* [Written tasks]:
**1.** According to the passage on the Mosaic laws, what do most scholars believe those laws are based upon?
**2.** Rewrite the passage on the Mosaic laws between "A similar _Sitz" and "which were not.", inclusive, substituting "historians" for "scholars".

* [Document section]:
++++++
A similar _Sitz im Leben_ (situation of life) may account for some degree of correspondence. But there are too many linguistic and semantic parallels to be merely coincidental. On the other hand, the differences between the codes are substantially significant to preclude a slavish borrowing. Most scholars believe the Mosaic laws are based upon a common ancient Near East legal tradition. Liberals view divine authorship (and usually Mosaic as well) as pure fiction invented for propagandist purposes by later Jewish literati. However, evangelicals believe God led Moses to select laws from his contemporary Near East tradition that were consistent with the covenant and to reject those laws which were not.
++++++
Records from a collection:
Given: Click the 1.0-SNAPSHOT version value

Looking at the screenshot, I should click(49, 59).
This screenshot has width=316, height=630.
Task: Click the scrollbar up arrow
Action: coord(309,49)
++++++
* [Problem solutions]:
**1.** Most scholars believe the Mosaic laws are based upon a common ancient Near East legal tradition.

**2.**
A similar _Sitz im Leben_ (situation of life) may account for some degree of correspondence. But there are too many linguistic and semantic parallels to be merely coincidental. On the other hand, the differences between the codes are substantially significant to preclude a slavish borrowing. Most historians believe the Mosaic laws are based upon a common ancient Near East legal tradition. Liberals view divine authorship (and usually Mosaic as well) as pure fiction invented for propagandist purposes by later Jewish literati. However, evangelicals believe God led Moses to select laws from his contemporary Near East tradition that were consistent with the covenant and to reject those laws which were not.